Advanced breast cancer patients given a treatment break fared worse than those who received continuous therapy, the randomized Stop&Go trial found.
Combined median overall survival (OS) was 20.3 months for HER2-negative patients on an intermittent schedule during first- and second-line therapy compared with 23.0 months for those on continuous treatment (HR 1.93, 95% CI 1.26-2.95), according to Frans Erdkamp, MD, PhD, of Zuyderland Medical Center in Sittard-Geleen, the Netherlands.
The combined progression-free survival (PFS) was significantly shorter as well, at 14.6 months for the intermittent group and 16.6 months for the continuous group (HR 1.59, 95% CI 1.04-2.45).
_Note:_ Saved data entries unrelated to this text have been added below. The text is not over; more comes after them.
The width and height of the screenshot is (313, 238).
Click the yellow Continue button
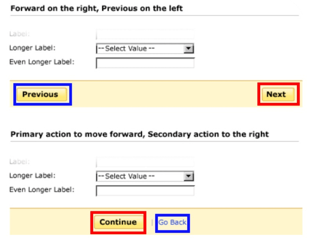click(118, 222)
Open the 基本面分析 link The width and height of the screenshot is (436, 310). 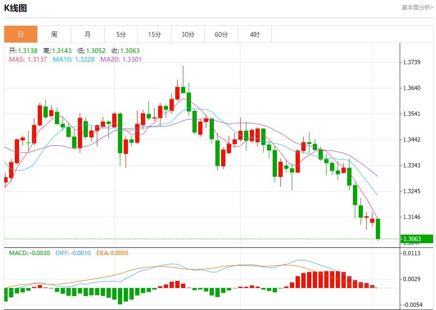[417, 7]
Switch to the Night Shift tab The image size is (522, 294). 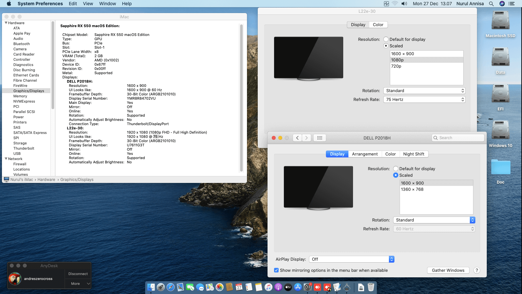413,154
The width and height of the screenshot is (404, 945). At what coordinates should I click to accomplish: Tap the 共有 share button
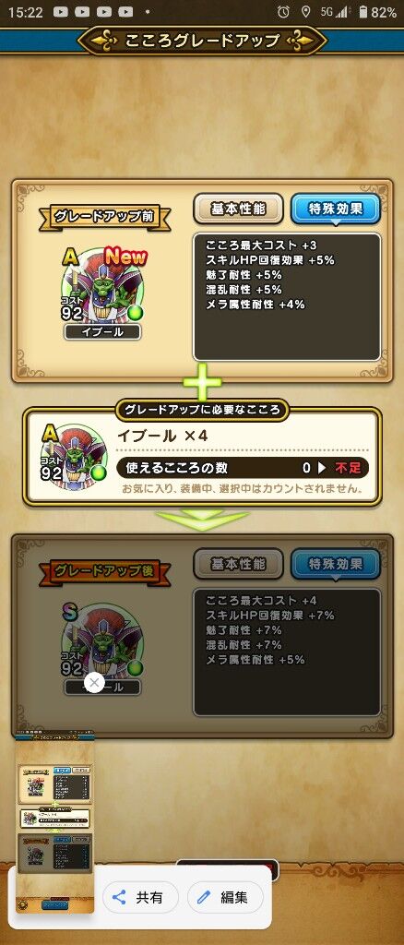140,897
In a separate analysis of the trial, Anouk Claessens, MD, PhD, also of Zuyderland Medical Center, reported that quality of life (QOL) outcomes were no better in the group on the intermittent treatment schedule, who had a mean 5.68-point decline at 2 years in physical QOL scores (P<0.001). In the continuous arm, QOL scores stabilized at 1 year following a smaller decline.
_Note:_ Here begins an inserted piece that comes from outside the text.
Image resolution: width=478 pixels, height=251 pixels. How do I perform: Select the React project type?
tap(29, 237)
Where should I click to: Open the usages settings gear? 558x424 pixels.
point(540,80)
Findings from Stop&Go will be presented this week at the European Society for Medical Oncology Breast Cancer Congress in Berlin.
“We were a little surprised at the findings running contrary to our hypothesis,” co-author Monique Bos, MD, PhD, of Erasmus University Medical Center in Rotterdam, said in a statement. “In explaining therapy schedules to patients we tend to suggest that a ‘holiday,’ by nature of the word, might be beneficial, but this was not the case.”
The phase III study included 420 advanced HER2-negative breast cancer patients who were given first-line treatment of paclitaxel plus bevacizumab (Avastin) and randomized to continuous chemotherapy (8 cycles) or an intermittent schedule (4 cycles, a break, then 4 more cycles). The same schedule was used in second-line, where patients received either capecitabine (Xeloda) or non-pegylated liposomal doxorubicin (Myocet).
“Both studies confirm the current national and international guidelines that chemotherapy, preferentially monotherapy — at least after first line — should be given continuously, as long as it is well tolerated and effective,” said Nadia Harbeck, MD, PhD, of the University of Munich.
“Until now, we’ve only had evidence from older studies, with regimens no longer used, indicating that continuous chemotherapy in metastatic disease is better than shorter,” said Harbeck, who was not involved in the research. “The new Stop&Go data confirm these older data also with more modern regimens.”
She noted that the findings on QOL further highlight the importance of administering chemotherapy continuously for patients with advanced breast cancer.
For the full cohort, median combined first- and second-line PFS was 12.7 months with the intermittent schedule and 13.9 months with continuous treatment, a non-significant difference, while overall survival was 17.1 and 20.9 months, respectively (HR 1.37, 95% CI 1.03-1.54). Patients with HR-positive disease, longer disease-free interval following first-line therapy, good baseline performance status, and no visceral metastases predicted second-line treatment.
Examining PFS from the time of second-line treatment, there was no significant difference between the two groups, at 3.5 months with intermittent treatment and 5.0 months with continuous treatment, but OS was worse with the intermittent schedule (10.6 vs 12.0 months, HR 1.64, 95% CI 1.08-2.48).
The QOL analysis included 398 patients and used RAND-36 questionnaires to measure mental and physical QOL scores every 12 weeks during the treatment portion of the trial and then throughout follow-up. For physical QOL, average baseline scores were 37.9 for the intermittent group and 38.3 for the continuous group. For mental QOL, mean scores were 44.7 and 42.5, respectively. At 1 year, mental QOL improved by 1.86 points in the intermittent arm (P=0.012) and 2.53 points in the continuous arm (P=0.001).
The study was funded by Roche and Teva Pharmaceutical Industries in the Netherlands.
Erdkamp disclosed relevant relationships with Roche and Novartis. Claessens disclosed no relevant relationships. One co-author of the two studies disclosed relevant relationships with Roche, Novartis, Lilly, and Pfizer.